- **DIRECTIONS**
Exactly transcribe the span of lines from the one containing "Open the Strike count dropdown" through the final line of the entries, inclusive, and nothing outside it. Exclude the pictures.

- **EXERCISE INPUT**
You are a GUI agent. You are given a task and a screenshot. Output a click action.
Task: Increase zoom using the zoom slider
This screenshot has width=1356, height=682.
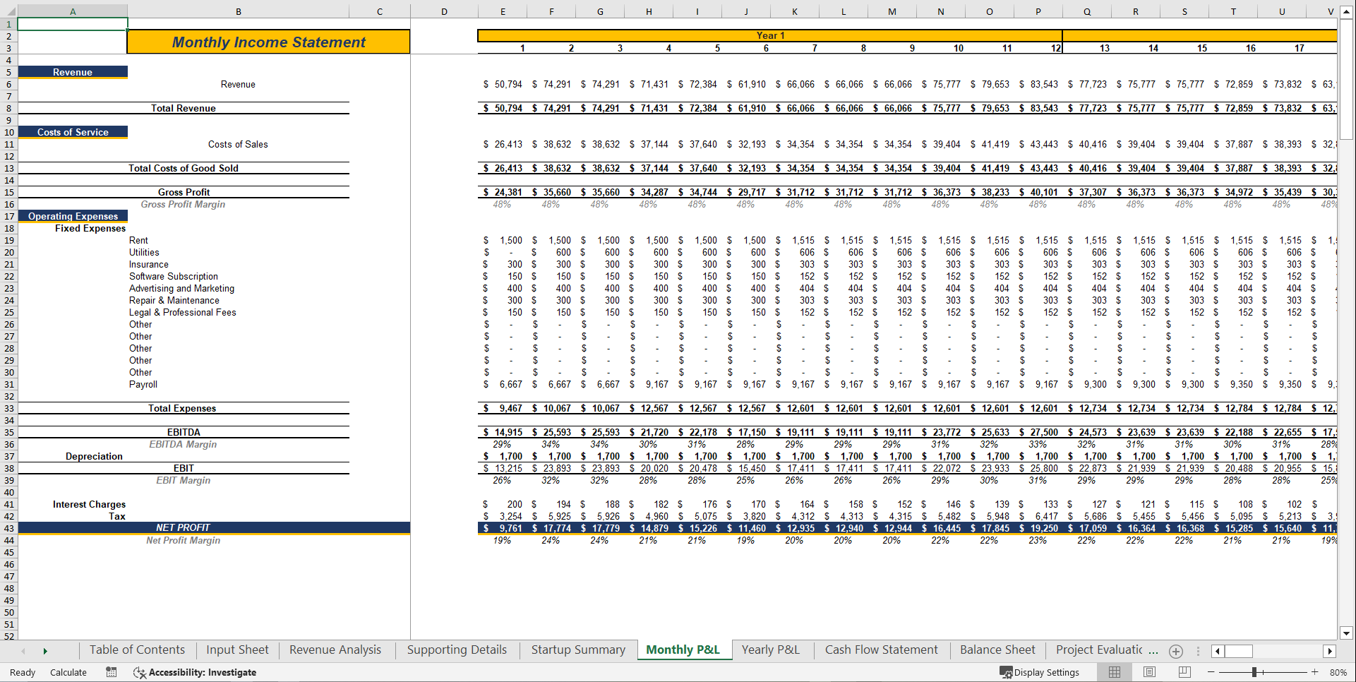(1314, 672)
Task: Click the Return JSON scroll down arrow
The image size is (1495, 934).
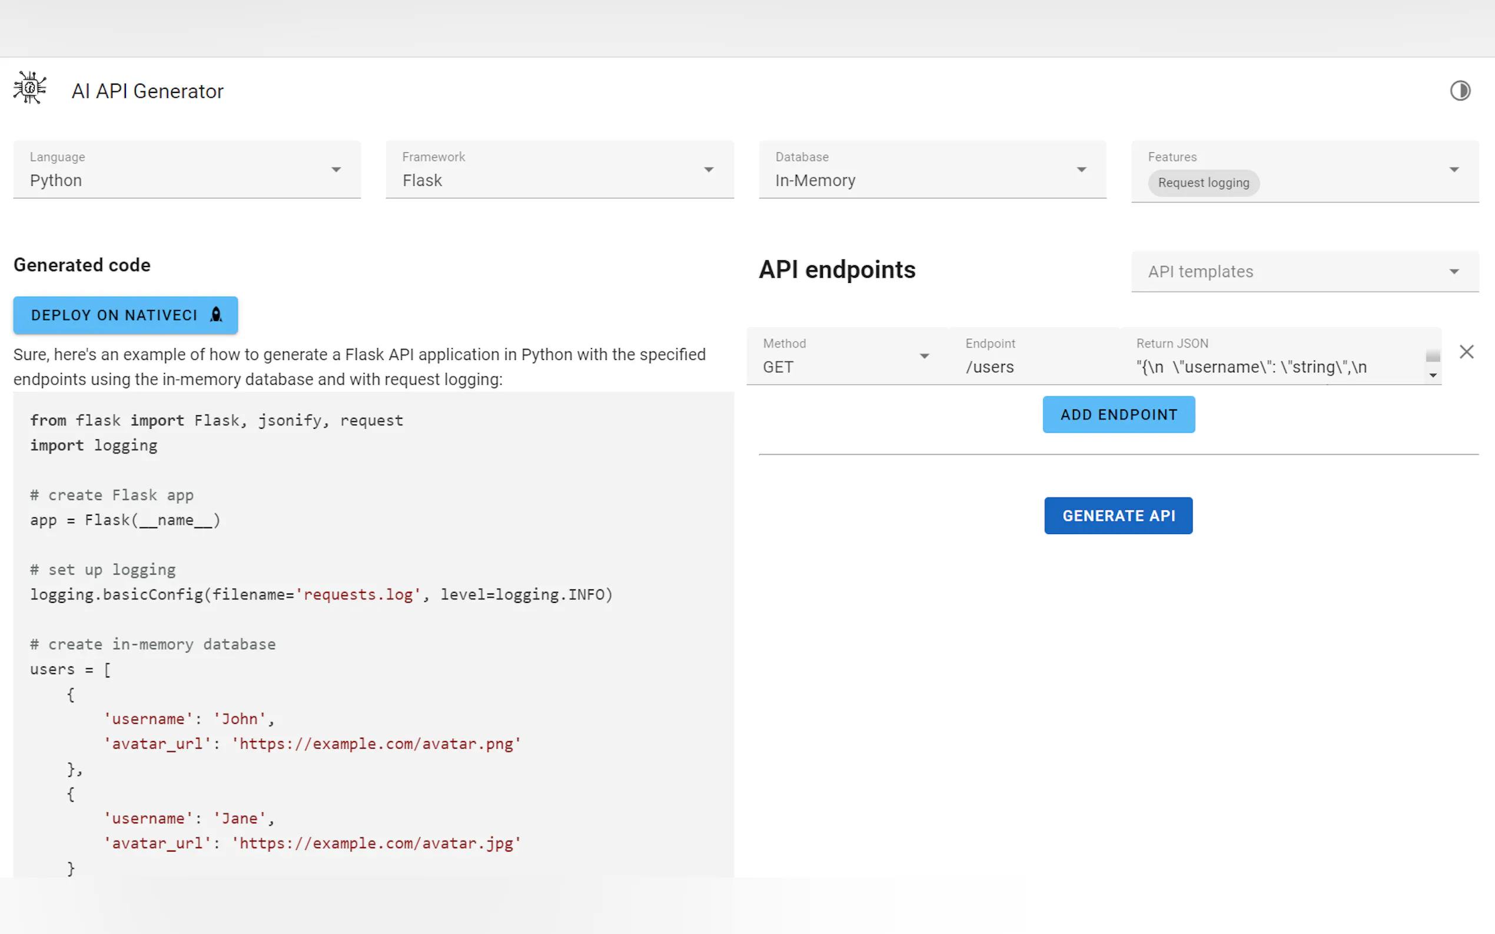Action: [x=1433, y=375]
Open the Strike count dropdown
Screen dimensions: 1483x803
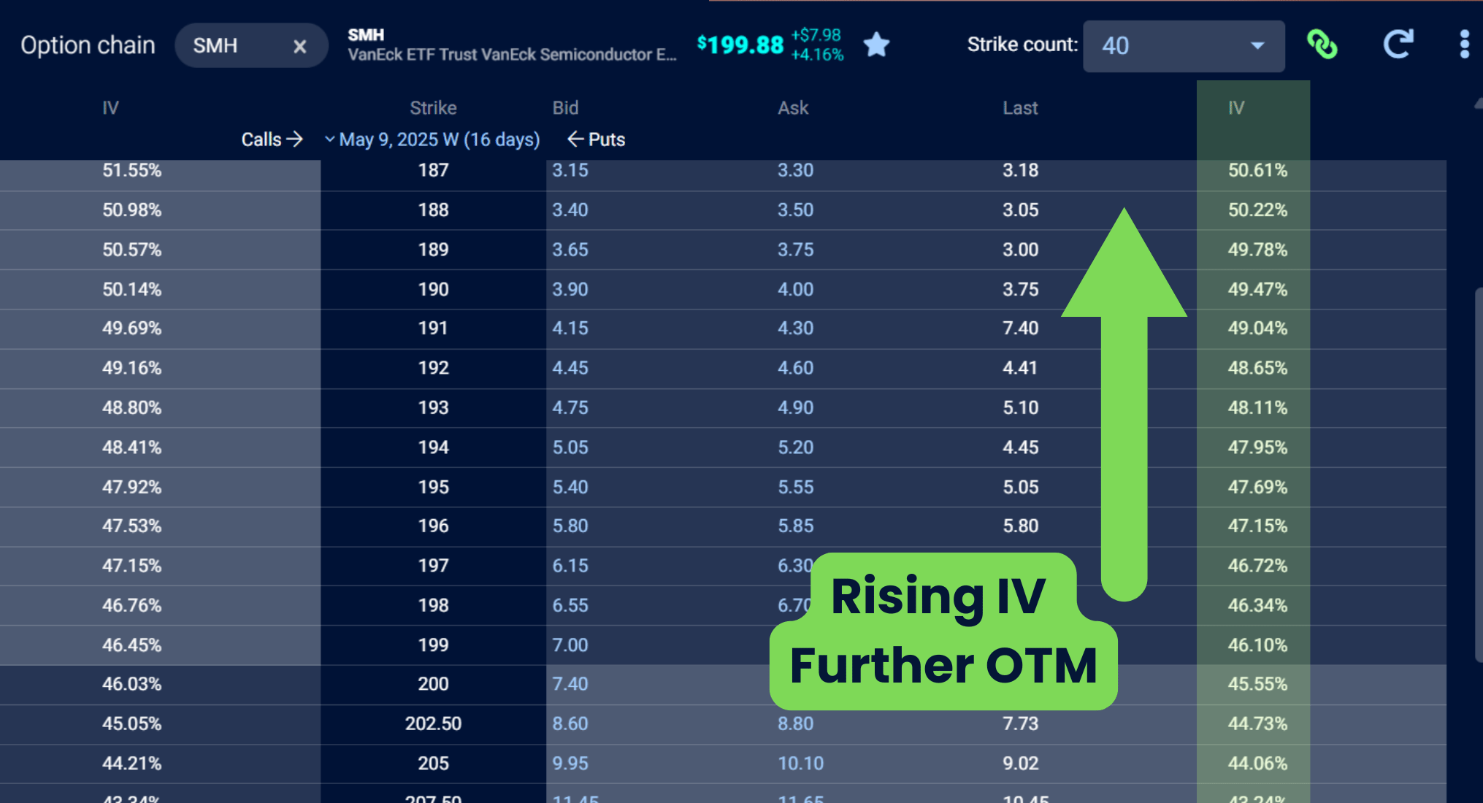[1183, 46]
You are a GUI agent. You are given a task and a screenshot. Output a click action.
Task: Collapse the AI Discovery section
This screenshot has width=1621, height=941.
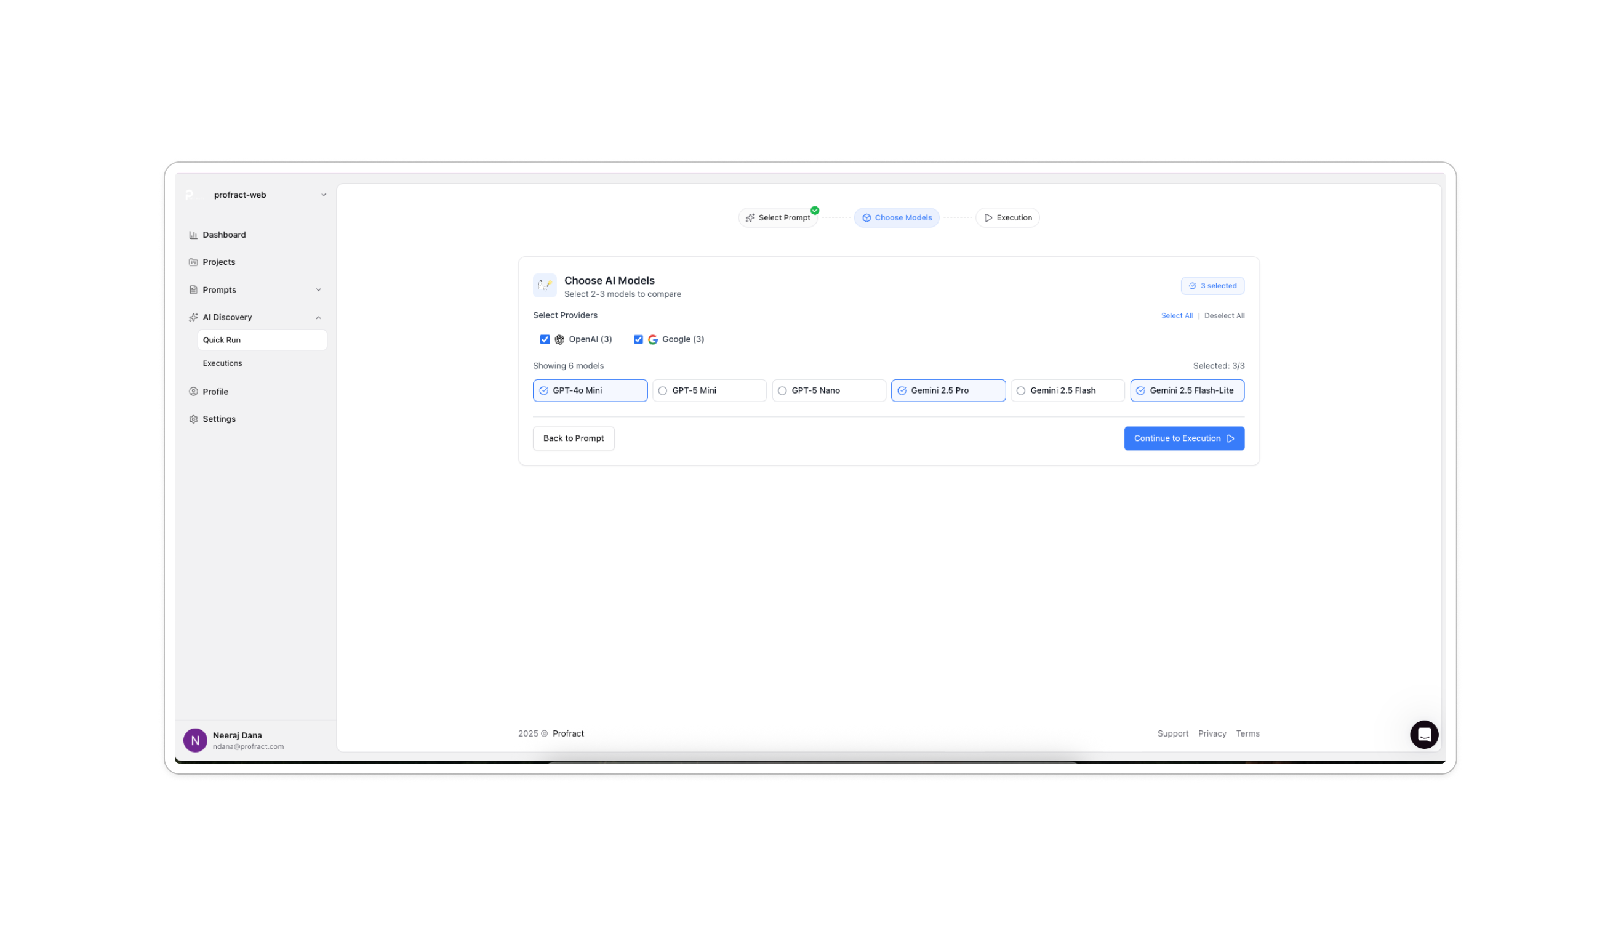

- **SOLUTION BELOW**
Open the Strike count dropdown
Screen dimensions: 1483x803
[1183, 46]
You are a GUI agent. You are given a task and a screenshot. Output a click action.
Task: Collapse the AI Discovery section
This screenshot has width=1621, height=941.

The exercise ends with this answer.